- **Task**:
The entries below must be retyped in full. Keep every word the same.

- **Stored data**:
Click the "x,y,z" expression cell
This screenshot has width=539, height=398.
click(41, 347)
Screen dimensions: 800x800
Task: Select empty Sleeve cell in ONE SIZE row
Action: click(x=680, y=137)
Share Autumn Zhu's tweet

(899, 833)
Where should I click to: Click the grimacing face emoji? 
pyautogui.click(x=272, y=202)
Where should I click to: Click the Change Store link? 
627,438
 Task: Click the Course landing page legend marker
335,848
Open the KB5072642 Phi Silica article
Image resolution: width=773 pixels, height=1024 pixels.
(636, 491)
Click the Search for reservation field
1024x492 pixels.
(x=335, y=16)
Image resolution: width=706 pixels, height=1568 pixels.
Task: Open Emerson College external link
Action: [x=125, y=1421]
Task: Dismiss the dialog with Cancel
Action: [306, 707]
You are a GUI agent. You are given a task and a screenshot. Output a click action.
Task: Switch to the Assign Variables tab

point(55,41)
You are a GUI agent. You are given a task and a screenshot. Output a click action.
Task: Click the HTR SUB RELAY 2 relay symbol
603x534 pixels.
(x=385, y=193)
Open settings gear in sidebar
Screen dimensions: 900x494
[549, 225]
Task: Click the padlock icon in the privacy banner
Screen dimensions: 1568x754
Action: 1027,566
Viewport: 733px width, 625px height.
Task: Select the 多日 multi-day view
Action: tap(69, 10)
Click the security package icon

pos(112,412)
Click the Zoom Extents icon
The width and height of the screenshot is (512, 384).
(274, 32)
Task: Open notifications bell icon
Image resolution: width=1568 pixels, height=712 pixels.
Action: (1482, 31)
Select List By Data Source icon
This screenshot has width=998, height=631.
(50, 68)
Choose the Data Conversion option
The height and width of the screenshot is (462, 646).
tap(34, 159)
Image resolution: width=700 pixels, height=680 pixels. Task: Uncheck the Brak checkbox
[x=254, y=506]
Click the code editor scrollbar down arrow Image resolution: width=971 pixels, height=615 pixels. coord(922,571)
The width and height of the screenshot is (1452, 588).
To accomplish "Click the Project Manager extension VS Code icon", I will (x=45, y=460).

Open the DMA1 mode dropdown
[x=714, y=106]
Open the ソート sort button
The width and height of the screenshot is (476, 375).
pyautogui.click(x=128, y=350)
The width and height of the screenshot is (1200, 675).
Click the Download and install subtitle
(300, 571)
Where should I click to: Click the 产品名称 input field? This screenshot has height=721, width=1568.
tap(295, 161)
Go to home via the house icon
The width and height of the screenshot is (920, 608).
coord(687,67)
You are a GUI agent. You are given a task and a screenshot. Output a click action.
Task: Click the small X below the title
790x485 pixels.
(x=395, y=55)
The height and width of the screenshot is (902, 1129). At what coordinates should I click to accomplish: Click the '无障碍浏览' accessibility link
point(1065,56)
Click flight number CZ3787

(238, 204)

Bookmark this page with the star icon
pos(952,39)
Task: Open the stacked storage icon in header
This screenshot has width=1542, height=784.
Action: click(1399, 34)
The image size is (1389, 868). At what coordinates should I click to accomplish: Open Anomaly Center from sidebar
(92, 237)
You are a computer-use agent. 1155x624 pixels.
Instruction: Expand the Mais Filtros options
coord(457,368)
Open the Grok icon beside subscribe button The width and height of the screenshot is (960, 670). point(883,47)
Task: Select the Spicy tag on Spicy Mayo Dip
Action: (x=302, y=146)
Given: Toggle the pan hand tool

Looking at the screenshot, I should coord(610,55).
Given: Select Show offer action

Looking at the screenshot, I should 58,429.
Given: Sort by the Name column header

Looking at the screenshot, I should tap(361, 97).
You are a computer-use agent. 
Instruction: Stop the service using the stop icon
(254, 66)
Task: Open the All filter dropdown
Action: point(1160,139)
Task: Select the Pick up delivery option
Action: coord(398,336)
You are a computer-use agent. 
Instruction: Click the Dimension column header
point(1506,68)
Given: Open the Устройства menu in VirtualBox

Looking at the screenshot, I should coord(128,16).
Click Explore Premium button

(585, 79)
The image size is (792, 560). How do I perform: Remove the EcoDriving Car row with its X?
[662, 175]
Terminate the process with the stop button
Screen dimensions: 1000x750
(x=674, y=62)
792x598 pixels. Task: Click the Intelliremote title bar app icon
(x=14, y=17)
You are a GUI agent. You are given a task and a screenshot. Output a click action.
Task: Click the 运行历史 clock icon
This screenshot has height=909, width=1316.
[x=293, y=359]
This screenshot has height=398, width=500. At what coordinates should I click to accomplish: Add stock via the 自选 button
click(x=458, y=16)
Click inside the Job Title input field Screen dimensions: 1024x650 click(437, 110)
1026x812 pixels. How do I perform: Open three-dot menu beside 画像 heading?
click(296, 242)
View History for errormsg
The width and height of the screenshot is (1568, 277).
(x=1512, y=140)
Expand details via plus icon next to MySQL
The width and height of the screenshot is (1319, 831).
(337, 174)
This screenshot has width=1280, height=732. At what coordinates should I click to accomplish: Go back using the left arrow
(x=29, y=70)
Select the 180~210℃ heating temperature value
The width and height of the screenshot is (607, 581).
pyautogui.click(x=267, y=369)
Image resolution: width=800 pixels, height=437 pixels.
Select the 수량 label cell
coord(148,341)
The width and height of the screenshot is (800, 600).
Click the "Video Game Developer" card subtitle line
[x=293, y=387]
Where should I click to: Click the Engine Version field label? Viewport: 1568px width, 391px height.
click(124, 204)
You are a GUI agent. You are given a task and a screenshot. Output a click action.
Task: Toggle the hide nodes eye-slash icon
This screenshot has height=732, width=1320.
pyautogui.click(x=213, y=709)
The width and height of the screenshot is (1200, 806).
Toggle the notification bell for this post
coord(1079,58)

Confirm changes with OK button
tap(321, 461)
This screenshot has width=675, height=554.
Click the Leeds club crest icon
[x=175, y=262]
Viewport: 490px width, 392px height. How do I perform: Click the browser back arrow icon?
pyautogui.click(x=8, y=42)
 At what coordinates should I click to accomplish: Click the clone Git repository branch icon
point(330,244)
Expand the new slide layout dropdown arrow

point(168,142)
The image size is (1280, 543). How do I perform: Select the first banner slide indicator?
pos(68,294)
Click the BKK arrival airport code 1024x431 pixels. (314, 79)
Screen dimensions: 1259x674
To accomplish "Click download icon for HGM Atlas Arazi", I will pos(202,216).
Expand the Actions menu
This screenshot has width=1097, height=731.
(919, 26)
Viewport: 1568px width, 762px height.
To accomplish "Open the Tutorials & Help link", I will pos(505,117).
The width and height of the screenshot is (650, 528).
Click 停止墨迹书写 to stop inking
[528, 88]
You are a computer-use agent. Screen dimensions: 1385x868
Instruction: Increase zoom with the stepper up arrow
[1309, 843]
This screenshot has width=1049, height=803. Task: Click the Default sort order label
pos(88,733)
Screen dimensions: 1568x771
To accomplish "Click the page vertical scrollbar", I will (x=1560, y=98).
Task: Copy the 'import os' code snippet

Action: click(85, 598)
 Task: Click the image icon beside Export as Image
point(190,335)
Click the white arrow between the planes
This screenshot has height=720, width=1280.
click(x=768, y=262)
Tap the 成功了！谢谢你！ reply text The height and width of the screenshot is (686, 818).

- **Result**:
Click the "x,y,z" expression cell
This screenshot has width=539, height=398.
click(41, 347)
Screen dimensions: 800x800
Task: Select empty Sleeve cell in ONE SIZE row
Action: click(x=680, y=137)
Share Autumn Zhu's tweet

(899, 833)
Where should I click to: Click the grimacing face emoji? 
pyautogui.click(x=272, y=202)
Where should I click to: Click the Change Store link? 
627,438
 Task: Click the Course landing page legend marker
335,848
Open the KB5072642 Phi Silica article
Image resolution: width=773 pixels, height=1024 pixels.
(636, 491)
Click the Search for reservation field
1024x492 pixels.
(x=335, y=16)
Image resolution: width=706 pixels, height=1568 pixels.
Task: Open Emerson College external link
Action: [x=125, y=1421]
Task: Dismiss the dialog with Cancel
Action: [306, 707]
You are a GUI agent. You are given a task and a screenshot. Output a click action.
Task: Switch to the Assign Variables tab

point(55,41)
You are a GUI agent. You are given a task and a screenshot. Output a click action.
Task: Click the HTR SUB RELAY 2 relay symbol
603x534 pixels.
(x=385, y=193)
Open settings gear in sidebar
Screen dimensions: 900x494
[549, 225]
Task: Click the padlock icon in the privacy banner
Screen dimensions: 1568x754
Action: 1027,566
Viewport: 733px width, 625px height.
Task: Select the 多日 multi-day view
Action: tap(69, 10)
Click the security package icon

pos(112,412)
Click the Zoom Extents icon
The width and height of the screenshot is (512, 384).
(274, 32)
Task: Open notifications bell icon
Image resolution: width=1568 pixels, height=712 pixels.
Action: (1482, 31)
Select List By Data Source icon
This screenshot has width=998, height=631.
(50, 68)
Choose the Data Conversion option
The height and width of the screenshot is (462, 646).
tap(34, 159)
Image resolution: width=700 pixels, height=680 pixels. Task: Uncheck the Brak checkbox
[x=254, y=506]
Click the code editor scrollbar down arrow Image resolution: width=971 pixels, height=615 pixels. coord(922,571)
The width and height of the screenshot is (1452, 588).
To accomplish "Click the Project Manager extension VS Code icon", I will (x=45, y=460).

Open the DMA1 mode dropdown
[x=714, y=106]
Open the ソート sort button
The width and height of the screenshot is (476, 375).
pyautogui.click(x=128, y=350)
The width and height of the screenshot is (1200, 675).
Click the Download and install subtitle
(300, 571)
Where should I click to: Click the 产品名称 input field? This screenshot has height=721, width=1568.
tap(295, 161)
Go to home via the house icon
The width and height of the screenshot is (920, 608).
coord(687,67)
You are a GUI agent. You are given a task and a screenshot. Output a click action.
Task: Click the small X below the title
790x485 pixels.
(x=395, y=55)
The height and width of the screenshot is (902, 1129). At what coordinates should I click to accomplish: Click the '无障碍浏览' accessibility link
point(1065,56)
Click flight number CZ3787

(238, 204)

Bookmark this page with the star icon
pos(952,39)
Task: Open the stacked storage icon in header
This screenshot has width=1542, height=784.
Action: click(1399, 34)
The image size is (1389, 868). At what coordinates should I click to accomplish: Open Anomaly Center from sidebar
(92, 237)
You are a computer-use agent. 1155x624 pixels.
Instruction: Expand the Mais Filtros options
coord(457,368)
Open the Grok icon beside subscribe button The width and height of the screenshot is (960, 670). point(883,47)
Task: Select the Spicy tag on Spicy Mayo Dip
Action: (x=302, y=146)
Given: Toggle the pan hand tool

Looking at the screenshot, I should coord(610,55).
Given: Select Show offer action

Looking at the screenshot, I should 58,429.
Given: Sort by the Name column header

Looking at the screenshot, I should tap(361, 97).
You are a computer-use agent. 
Instruction: Stop the service using the stop icon
(254, 66)
Task: Open the All filter dropdown
Action: point(1160,139)
Task: Select the Pick up delivery option
Action: coord(398,336)
You are a computer-use agent. 
Instruction: Click the Dimension column header
point(1506,68)
Given: Open the Устройства menu in VirtualBox

Looking at the screenshot, I should coord(128,16).
Click Explore Premium button

(585, 79)
The image size is (792, 560). How do I perform: Remove the EcoDriving Car row with its X?
[662, 175]
Terminate the process with the stop button
Screen dimensions: 1000x750
(x=674, y=62)
792x598 pixels. Task: Click the Intelliremote title bar app icon
(x=14, y=17)
You are a GUI agent. You are given a task and a screenshot. Output a click action.
Task: Click the 运行历史 clock icon
This screenshot has height=909, width=1316.
[x=293, y=359]
This screenshot has height=398, width=500. At what coordinates should I click to accomplish: Add stock via the 自选 button
click(x=458, y=16)
Click inside the Job Title input field Screen dimensions: 1024x650 click(437, 110)
1026x812 pixels. How do I perform: Open three-dot menu beside 画像 heading?
click(296, 242)
View History for errormsg
The width and height of the screenshot is (1568, 277).
(x=1512, y=140)
Expand details via plus icon next to MySQL
The width and height of the screenshot is (1319, 831).
(337, 174)
This screenshot has width=1280, height=732. At what coordinates should I click to accomplish: Go back using the left arrow
(x=29, y=70)
Select the 180~210℃ heating temperature value
The width and height of the screenshot is (607, 581).
pyautogui.click(x=267, y=369)
Image resolution: width=800 pixels, height=437 pixels.
Select the 수량 label cell
coord(148,341)
The width and height of the screenshot is (800, 600).
Click the "Video Game Developer" card subtitle line
[x=293, y=387]
Where should I click to: Click the Engine Version field label? Viewport: 1568px width, 391px height.
click(124, 204)
You are a GUI agent. You are given a task and a screenshot. Output a click action.
Task: Toggle the hide nodes eye-slash icon
This screenshot has height=732, width=1320.
pyautogui.click(x=213, y=709)
The width and height of the screenshot is (1200, 806).
Toggle the notification bell for this post
coord(1079,58)

Confirm changes with OK button
tap(321, 461)
This screenshot has width=675, height=554.
Click the Leeds club crest icon
[x=175, y=262]
Viewport: 490px width, 392px height. How do I perform: Click the browser back arrow icon?
pyautogui.click(x=8, y=42)
 At what coordinates should I click to accomplish: Click the clone Git repository branch icon
point(330,244)
Expand the new slide layout dropdown arrow

point(168,142)
The image size is (1280, 543). How do I perform: Select the first banner slide indicator?
pos(68,294)
Click the BKK arrival airport code 1024x431 pixels. (314, 79)
Screen dimensions: 1259x674
To accomplish "Click download icon for HGM Atlas Arazi", I will pos(202,216).
Expand the Actions menu
This screenshot has width=1097, height=731.
(919, 26)
Viewport: 1568px width, 762px height.
To accomplish "Open the Tutorials & Help link", I will pos(505,117).
The width and height of the screenshot is (650, 528).
Click 停止墨迹书写 to stop inking
[528, 88]
You are a computer-use agent. Screen dimensions: 1385x868
Instruction: Increase zoom with the stepper up arrow
[1309, 843]
This screenshot has width=1049, height=803. Task: Click the Default sort order label
pos(88,733)
Screen dimensions: 1568x771
To accomplish "Click the page vertical scrollbar", I will (x=1560, y=98).
Task: Copy the 'import os' code snippet

Action: click(85, 598)
 Task: Click the image icon beside Export as Image
point(190,335)
Click the white arrow between the planes
This screenshot has height=720, width=1280.
click(x=768, y=262)
Tap the 成功了！谢谢你！ reply text The height and width of the screenshot is (686, 818).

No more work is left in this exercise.